Pixel coordinate grounding data:
------------------------------------------------------------

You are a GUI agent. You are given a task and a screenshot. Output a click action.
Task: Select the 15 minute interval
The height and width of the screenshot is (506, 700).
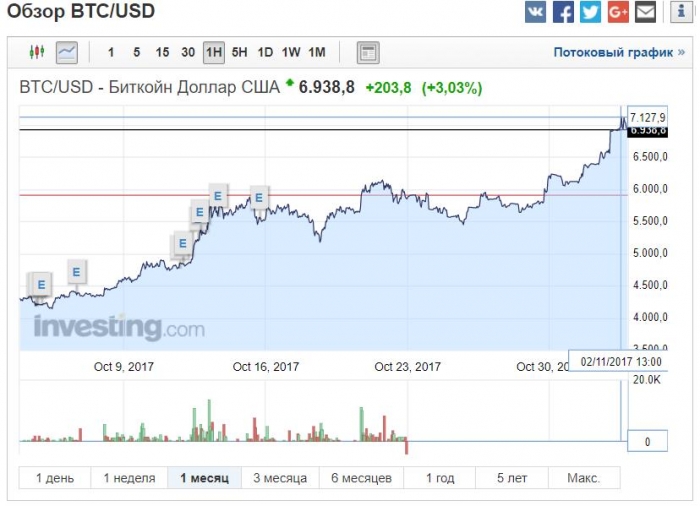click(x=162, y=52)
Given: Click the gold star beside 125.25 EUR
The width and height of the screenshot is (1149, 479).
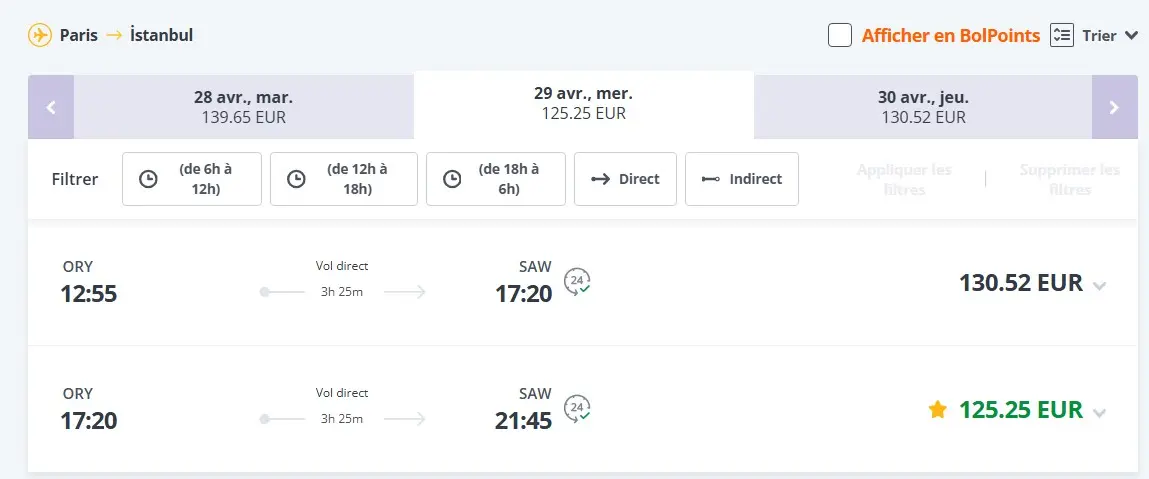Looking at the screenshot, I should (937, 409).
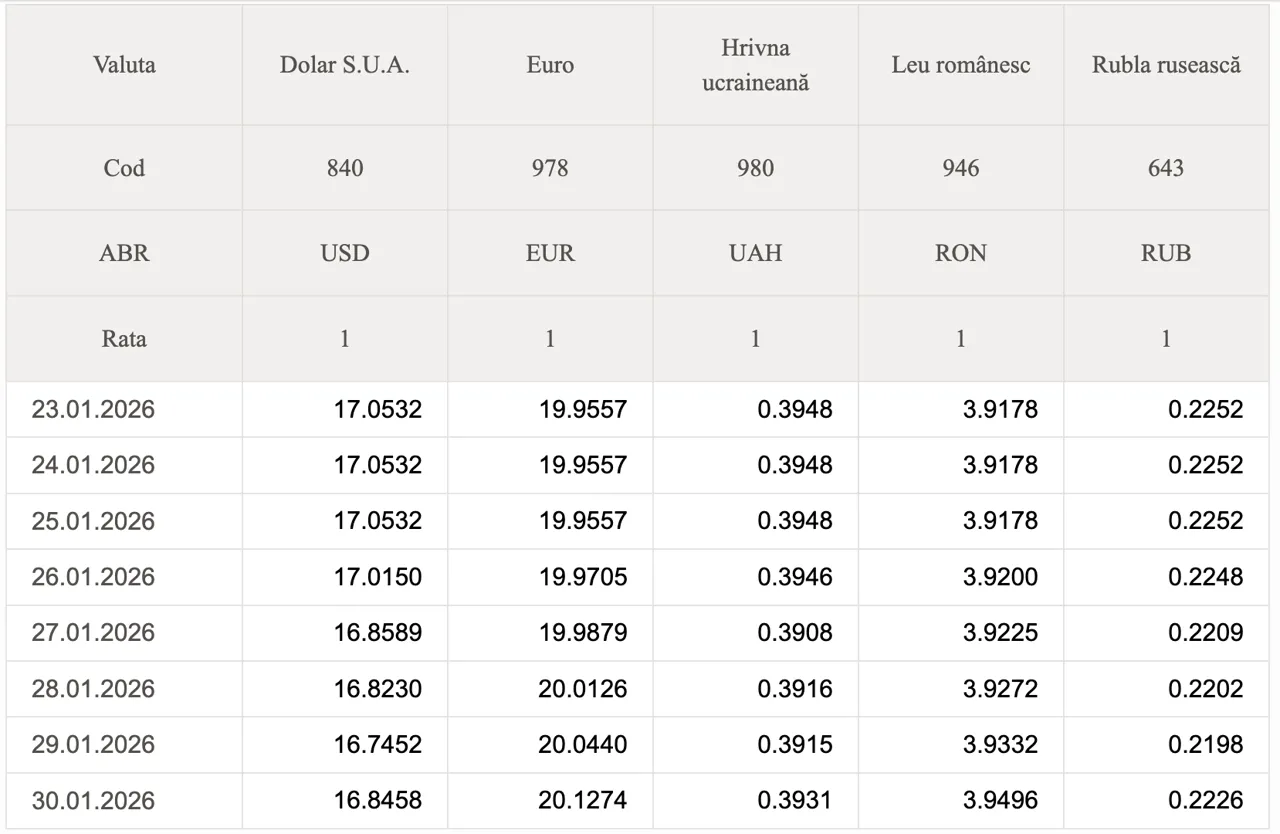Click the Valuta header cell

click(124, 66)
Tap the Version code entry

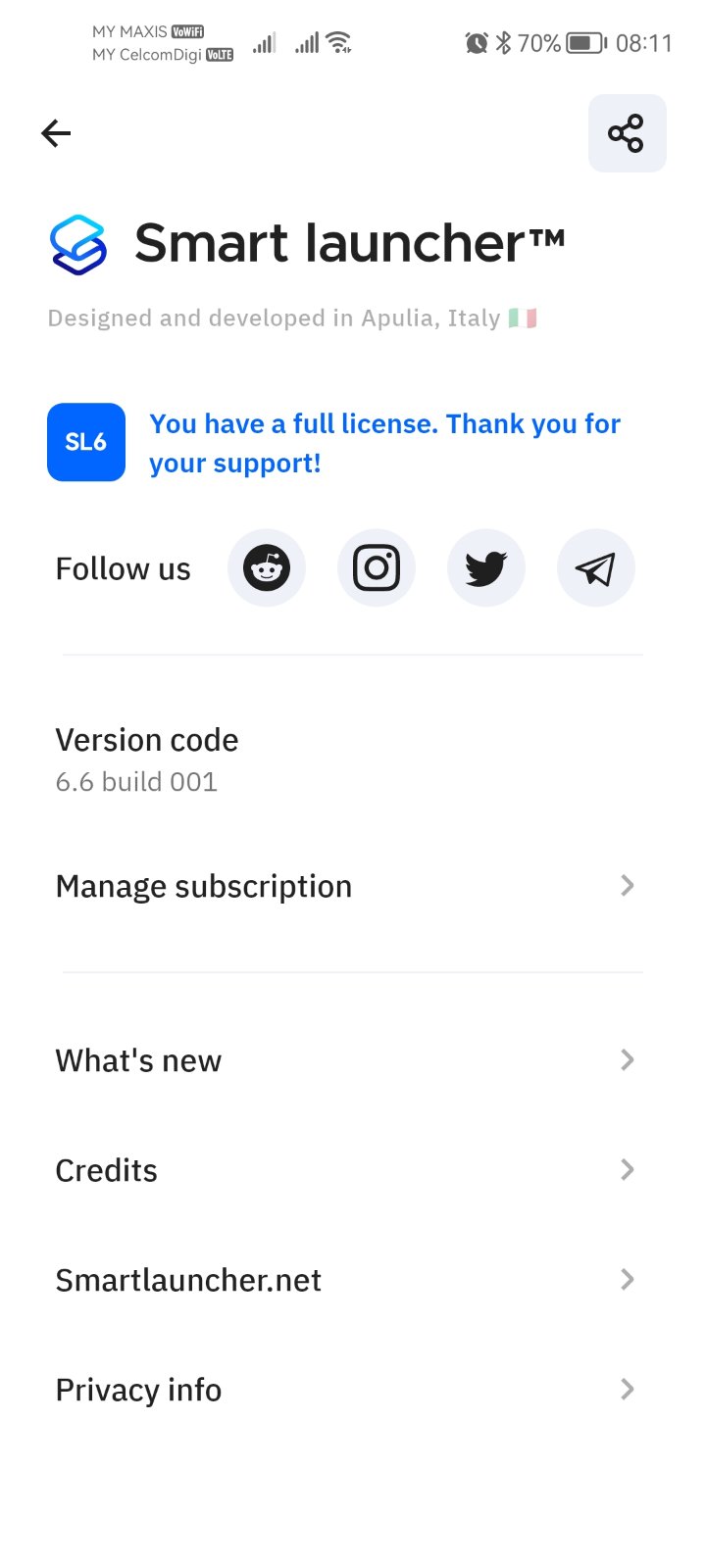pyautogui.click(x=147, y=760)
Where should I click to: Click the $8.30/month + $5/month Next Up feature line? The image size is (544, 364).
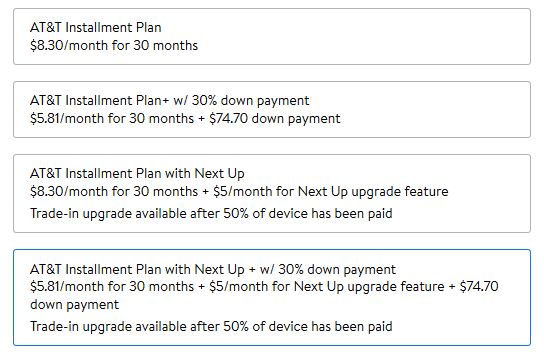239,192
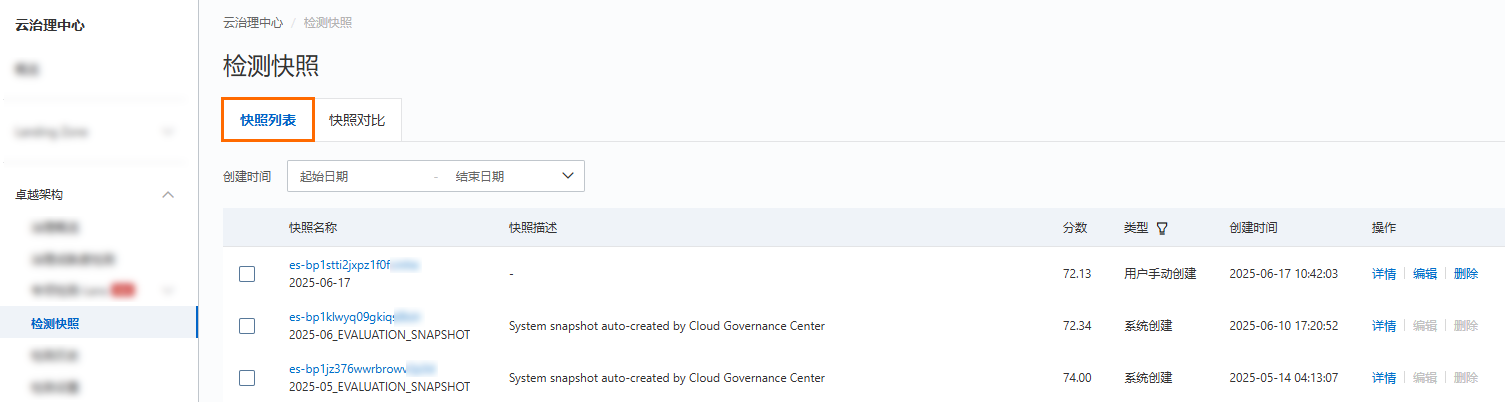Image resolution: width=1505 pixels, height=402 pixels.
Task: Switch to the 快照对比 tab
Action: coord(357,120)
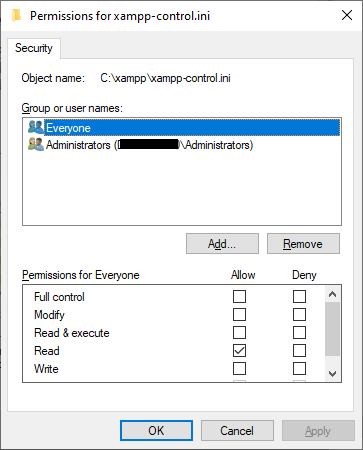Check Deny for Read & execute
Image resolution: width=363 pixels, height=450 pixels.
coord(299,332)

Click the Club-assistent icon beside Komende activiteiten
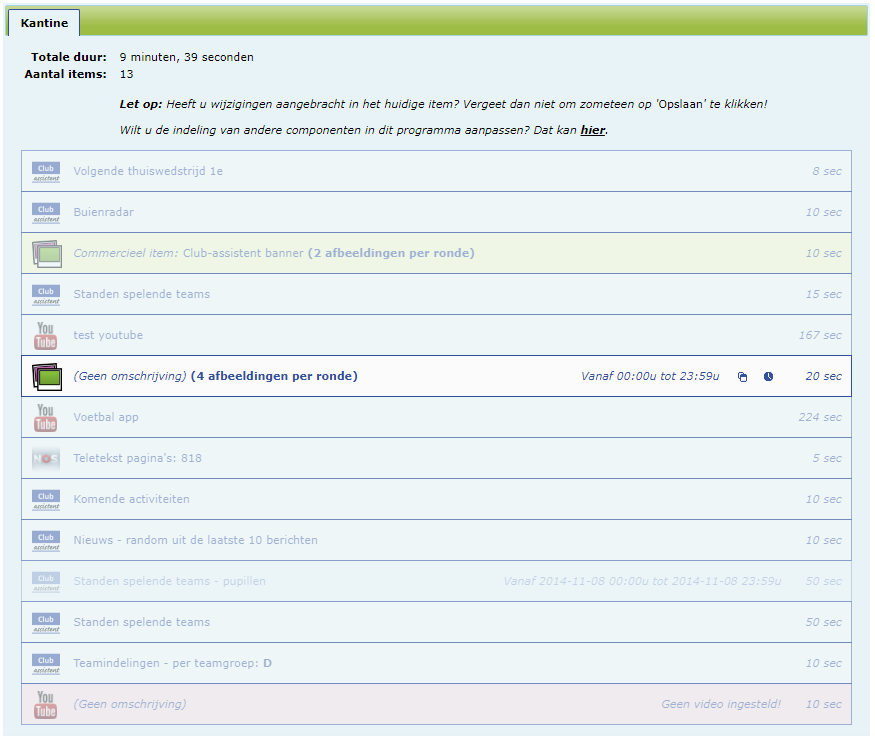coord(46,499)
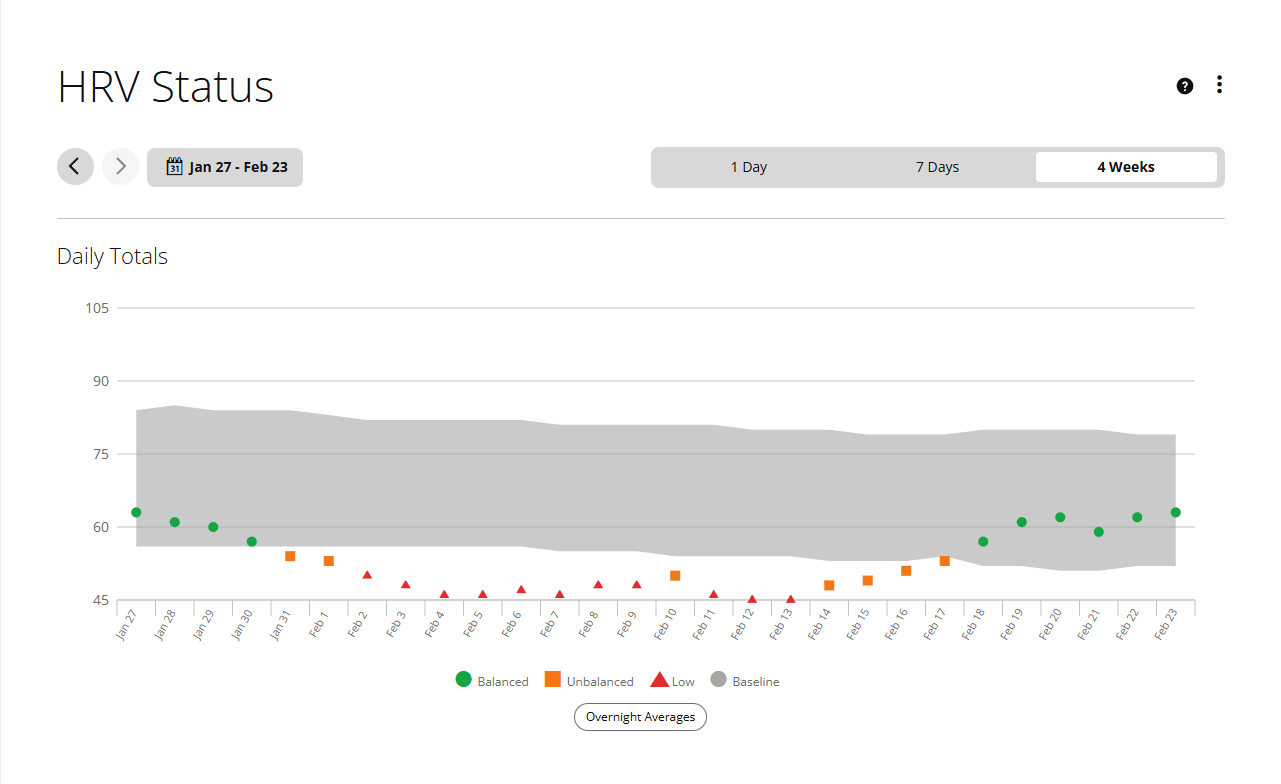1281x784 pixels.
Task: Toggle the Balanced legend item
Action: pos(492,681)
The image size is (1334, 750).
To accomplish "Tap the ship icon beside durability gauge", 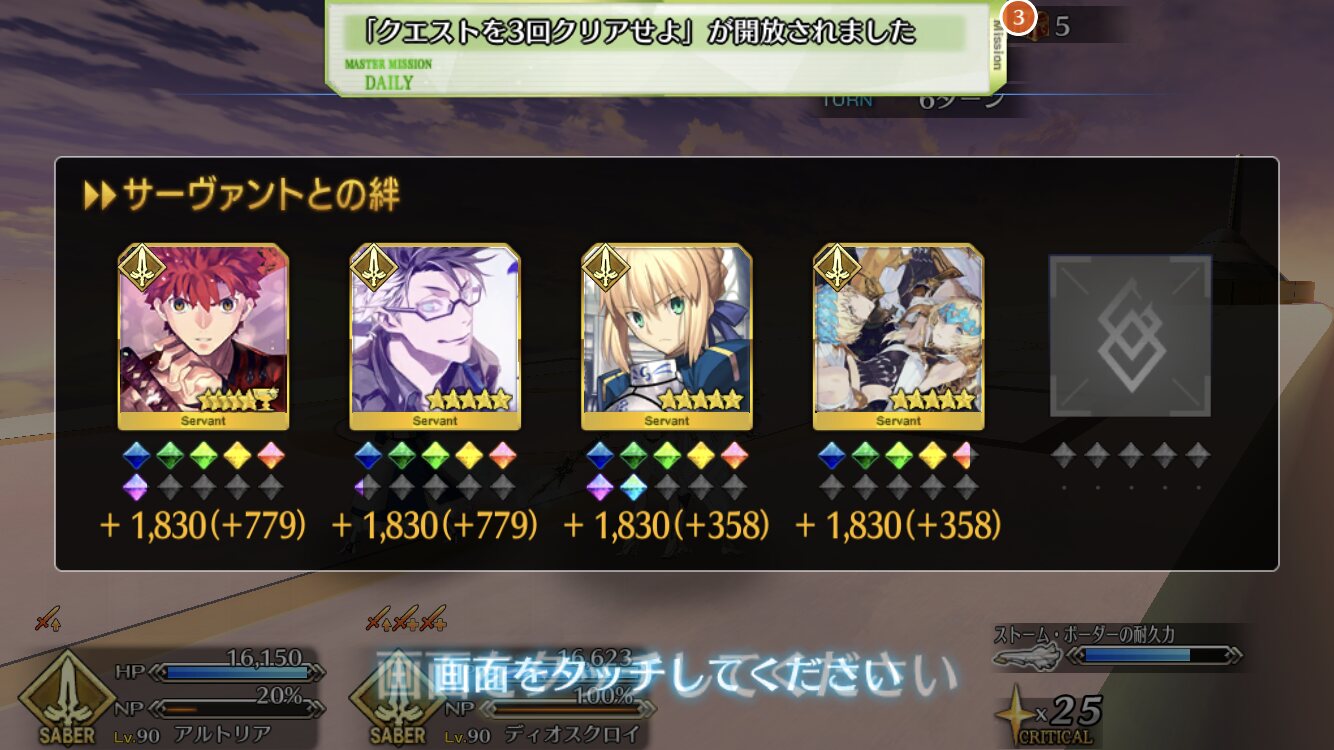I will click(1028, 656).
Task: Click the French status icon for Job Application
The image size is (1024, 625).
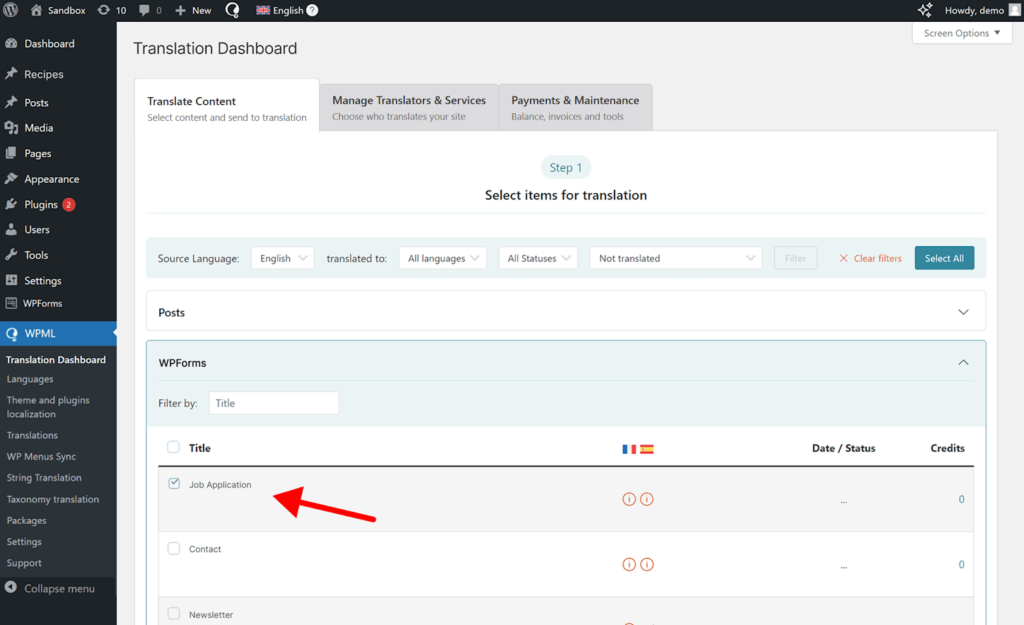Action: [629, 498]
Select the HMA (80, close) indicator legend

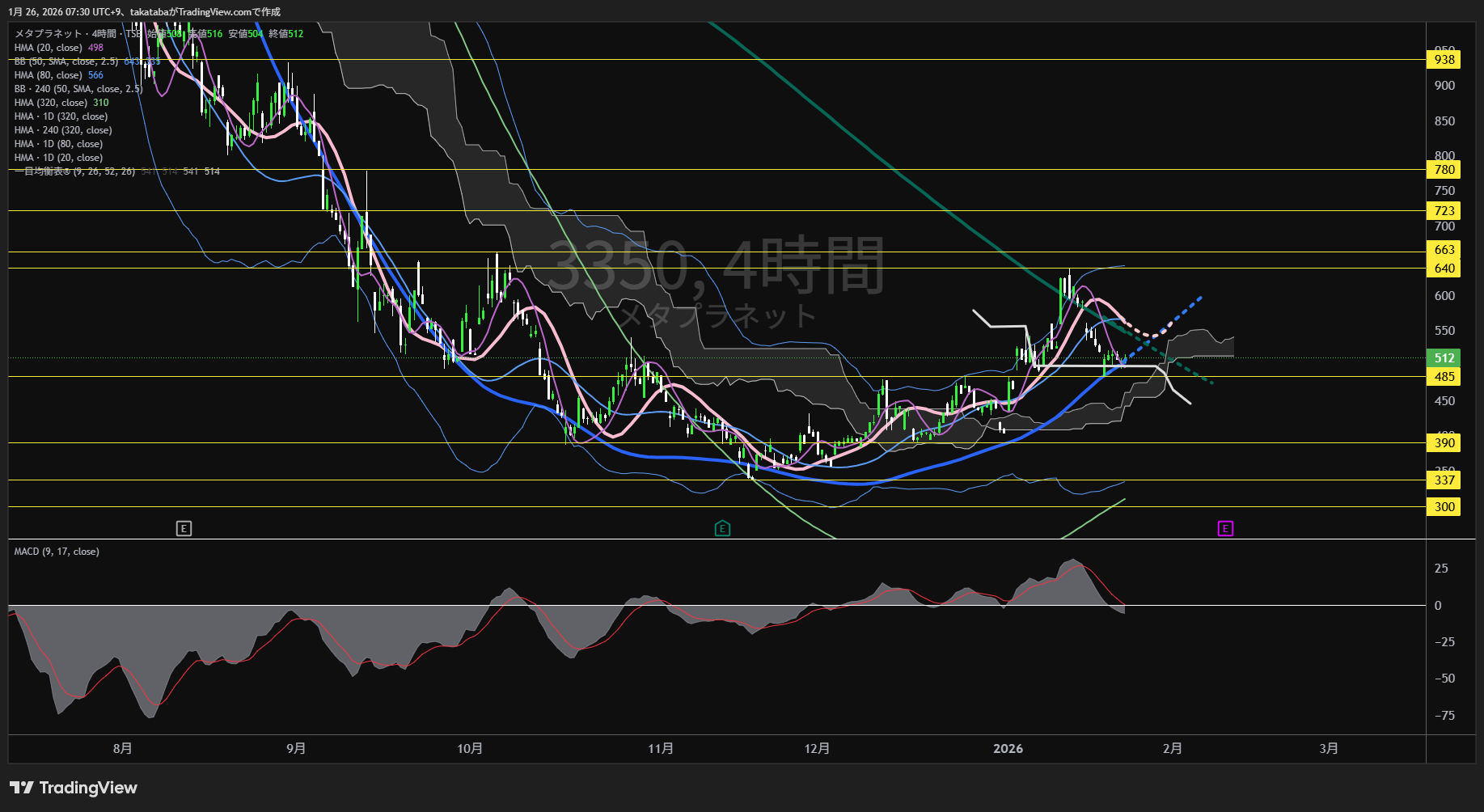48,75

------------------------------------------------------------

Task details: Leave out every picture, and repeat word for word only the lines from the one holding "The image size is (1024, 625)." through the end of the entries above, both ends included.

Response:
The image size is (1024, 625).
Action: [629, 498]
Select the HMA (80, close) indicator legend

48,75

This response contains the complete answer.